FRAGMENTO PROPORCIONADO
Opinión
Un colega en la RAE

Álex Grijelmo / NACHO OREJAS / EFE
"Un lector no cree en un periodista que escriba con errores". La frase es de Alex Grijelmo, colega y amigo, al que acaban de elegir nuevo miembro de la Real Academia de la Lengua (RAE). Esa frase encierra su mundo.
Cuando el próximo otoño pronuncie su discurso de aceptación pasará a ocupar la letra 'o' minúscula. Esto de las letras tiene su aquel: hay tantos académicos como letras contiene el abecedario, pero un buen día -y para que cupieran más académicos- decidieron tener abecedario por partida doble: de mayúsculas y minúsculas. El valor es idéntico a todos los efectos, y es pura carambola del destino que te toque una letra de las grandes o de las chicas.
La llegada a la academia de un periodista no es nueva, a lo largo de la historia ha habido unos cuantos (en estos momentos me vienen a la memoria Cebrián, Pérez Reverte, Cercas…) pero que llegue alguien con la trayectoria periodística y una tan contumaz defensa del buen español en los medios de comunicación como lleva a cabo Alex Grijelmo, es una más que excelente noticia. Y lo es porque si hay algo que cada día escasea más en el periodismo hispano es el uso correcto del idioma.
Resulta lamentable ver las patadas que a diario le propinamos. Da igual que sea en prensa, radio, televisión y todos sus nuevos derivados. Bien por desconocimiento y falta de formación (vergüenza ajena debería darnos) bien por la escasa atención que se le presta, la ausencia de buenos referentes y la cada vez más mínima atención y cuidado que se le pone al cómo nos expresamos, lo cierto es que en los últimos años estamos asistiendo, para sorpresa de casi nadie, a un más que rápido proceso de deterioro del nivel redaccional, un bajón inmisericorde en la calidad lingüística, una falta de precisión en los términos, y un lamentable y penoso manejo de un cada vez más ralo vocabulario.
En los últimos años estamos asistiendo, para sorpresa de casi nadie, a un más que rápido proceso de deterioro del nivel redaccional, un bajón inmisericorde en la calidad lingüística, una falta de precisión en los términos, y un lamentable y penoso manejo de un cada vez más ralo vocabulario
El mundo digital que, amén de otras muchas cosas, nos ha traído una desaforada carrera por llegar primero al lector/oyente/televidente/usuario, aunque sea mal, está sentando serios referentes que, mucho me temo, han llegado para quedarse, a lo que habría que unir la espiral tan absurda como inane en la que andan los estudios de periodismo, empeñado en primar la tecnología sobre los conocimientos más básicos.

TAREAS
a: Indica si cada una de estas afirmaciones coincide con el artículo sobre Álex Grijelmo y la RAE. Responde sí o no y cita las palabras del artículo que lo deciden. (i) Grijelmo ocupará la letra "o" minúscula. (ii) Las letras mayúsculas tienen más valor que las minúsculas. (iii) Grijelmo es el primer periodista que llega a la academia.
b: Escribe una continuación del artículo sobre Álex Grijelmo y la RAE a partir de su último párrafo.

DATOS DEL EJERCICIO
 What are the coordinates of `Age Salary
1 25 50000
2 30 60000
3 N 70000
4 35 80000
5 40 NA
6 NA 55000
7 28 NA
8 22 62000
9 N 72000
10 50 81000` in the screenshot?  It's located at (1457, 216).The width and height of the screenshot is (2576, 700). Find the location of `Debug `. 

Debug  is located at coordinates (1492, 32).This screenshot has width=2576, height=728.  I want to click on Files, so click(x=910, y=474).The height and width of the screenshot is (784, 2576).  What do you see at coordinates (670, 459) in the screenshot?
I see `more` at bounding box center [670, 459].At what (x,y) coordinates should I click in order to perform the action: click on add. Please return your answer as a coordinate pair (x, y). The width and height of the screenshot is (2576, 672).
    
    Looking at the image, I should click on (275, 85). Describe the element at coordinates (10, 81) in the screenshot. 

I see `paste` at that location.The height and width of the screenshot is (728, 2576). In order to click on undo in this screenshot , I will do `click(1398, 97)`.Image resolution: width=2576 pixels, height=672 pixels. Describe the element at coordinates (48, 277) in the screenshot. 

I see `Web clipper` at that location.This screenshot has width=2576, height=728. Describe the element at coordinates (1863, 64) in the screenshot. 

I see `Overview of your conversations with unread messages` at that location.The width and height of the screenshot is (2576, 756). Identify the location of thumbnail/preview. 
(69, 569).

RESPUESTAS
a:
(i) Sí: «pasará a ocupar la letra 'o' minúscula».
(ii) No: «El valor es idéntico a todos los efectos».
(iii) No: «La llegada a la academia de un periodista no es nueva».

b:
Alex Grijelmo, un burgalés austero apasionado del castellano, veló sus primeras armas periodísticas siendo un adolescente en La voz de Castilla. Pasó pronto a la agencia Europa Press sin terminar la carrera porque lo echaron, por razones políticas, de la Universidad de Navarra y acabó formando parte de la generación más brillante de periodistas que ha dado el diario El País.
Tuve el privilegio de coincidir con él primero en el grupo Prisa y posteriormente en la Agencia EFE, de la que fue presidente y en la que, entre otras cosas, promovió la creación del primer código ético de los periodistas de la agencia, y auspició la creación de la Fundación del Español Urgente (Fundeu), dedicada precisamente a velar por el buen uso del idioma. Grijelmo lleva más de tres décadas investigando, estudiando, denunciando -día sí, día no, y el de en medio- la penosa derrota de la lengua española en algunos sectores, muy especialmente en los medios de comunicación, y lo hace con conocimiento de causa y la pasión de los creyentes verdaderos.
Que uno de los nuestros ayude a fijar, limpiar y dar esplendor a esta lengua en la que nos comunicamos tantos, nos vendrá bien a todos. Enhorabuena, amigo, tarea tienes
Y para que sus palabras no se las lleve el viento, ha sabido recogerlas en títulos ya clásicos entre quienes se ocupan y preocupan de contar -bien- lo que acontece: El estilo del periodista, Defensa apasionada del idioma español, La seducción de las palabras, La punta de la lengua, El genio del idioma, La gramática descomplicada, La perversión del anonimato o Palabras de doble filo, entre otros, son solo una muestra de la lucha tenaz a favor del buen uso del español que lleva a cabo este colega, a quien la RAE ha reconocido como digno de estar entre sus pares y que, estoy segura, aportará mucho y bueno a tan vetusta institución. Que uno de los nuestros ayude a fijar, limpiar y dar esplendor a esta lengua en la que nos comunicamos tantos, nos vendrá bien a todos. Enhorabuena, amigo, tarea tienes.